╭─ Data for this exercise
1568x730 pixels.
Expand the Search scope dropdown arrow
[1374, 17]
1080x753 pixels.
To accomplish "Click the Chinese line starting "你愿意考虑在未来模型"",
╰─
■ Exercise instructions ■
Every line must be copied exactly as it stands above.

■ Completed task ■
1568x730 pixels.
Expand the Search scope dropdown arrow
[1374, 17]
1080x753 pixels.
To accomplish "Click the Chinese line starting "你愿意考虑在未来模型"",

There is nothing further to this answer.